Physical characteristics
- Source: Ohuinga
- • location: Ruahine Range
- • coordinates: 39°51′33″S 176°07′50″E﻿ / ﻿39.85920°S 176.13065°E
- • elevation: 1686m
- Mouth: Rangitīkei River
- • coordinates: 39°46′27″S 175°48′30″E﻿ / ﻿39.77417°S 175.80833°E
- • elevation: 365m
- Length: 55 km (34 mi)
- Basin size: 23,000ha

Basin features
- River system: Rangitikei River
- • left: Pourangaki River

= Kawhātau River =

River in New Zealand

The Kawhātau River is a river of about 55 km in the southwestern North Island of New Zealand. Its source is in the Ruahine Range and its outflow is into the larger Rangitīkei River, which it meets close to Mangaweka. It was given the official name of Kawhātau River in 2020. It is joined by the Pourangaki River at Upper Kawhātau.

== Geology ==
Like other parts of the Rangitīkei River system, the Kawhātau has been incised into the soft Quaternary, 3.5 to 1.7 million year old marine mudstones and sandstones, as the land has risen since the last ice age. A large proportion of the sediment in the Rangitīkei comes from the Kawhātau. Gravel has long been taken from the river.

== History ==
Māori skeletons and moa bones were discovered near the river when the bush was being burnt.

Felling of bush in the valley was first begun by 12 settlers from Timaru on 1000 acre in 1895. At that time the only access was by a cage suspended on a 380 ft wire rope across the Rangitīkei from Mangaweka (then called Three Log Whare). Kawhātau Valley Road was being built by 1898. Sawmilling of totara started about 1900 By 1905 it was also milling mataī and kahikatea.
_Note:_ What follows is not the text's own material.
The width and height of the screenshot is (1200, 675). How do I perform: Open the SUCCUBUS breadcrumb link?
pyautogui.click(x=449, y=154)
St Stephen's Anglican church was built about 1917. Possum were released into the bush in 1923 at Hinakura. The area is now mainly one of sheep and beef farming, plus 3 commercial fruit and vegetable growers.

== Bridges ==
The river was bridged between 1979 and 1981 by the NIMT railway, as part of the Mangaweka deviation, with a 110 m prestressed concrete box girder, plus end spans, giving a total length of 182 m, 70 m above the river. It is the 6th highest railway bridge in the country. The next bridge upstream carries Potaka Road and replaced a ford in 1908. The uppermost bridge is on Rangitane Road and was built about 1922 and replaced in 1974.

== Wildlife ==
Plants found in the valley in 2000 included Mazus novaezeelandiae (dwarf musk), Anemanthele lessoniana (gossamer grass), Trisetum drucei (tufted grass), Scandia rosifolia, Azorella hookeri, Rubus squarrosus (bush lawyer), Trisetum lepidum (3-bristled grass), Uncinia leptostachya (hook-sedge), Asplenium flabellifolium (necklace fern), Korthalsella lindsayi (leafless mistletoe), Myoporum laetum (Ngaio), Olearia paniculata (Akiraho), Lastreopsis velutina (shieldfern) and Schoenus pauciflorus(Sedge tussock).

== Walks ==
A circuit of the upper valley can be walked in 2, or 3 days, using Kawhatau Base, a former Forest Service hut at the foot of the Hikurangi Range, and Crow Hut. However, since 2016, landowners have closed routes to access the upper valley.

== Schools ==
Kawhātau School opened in 1896. Pourangaki School opened in 1920.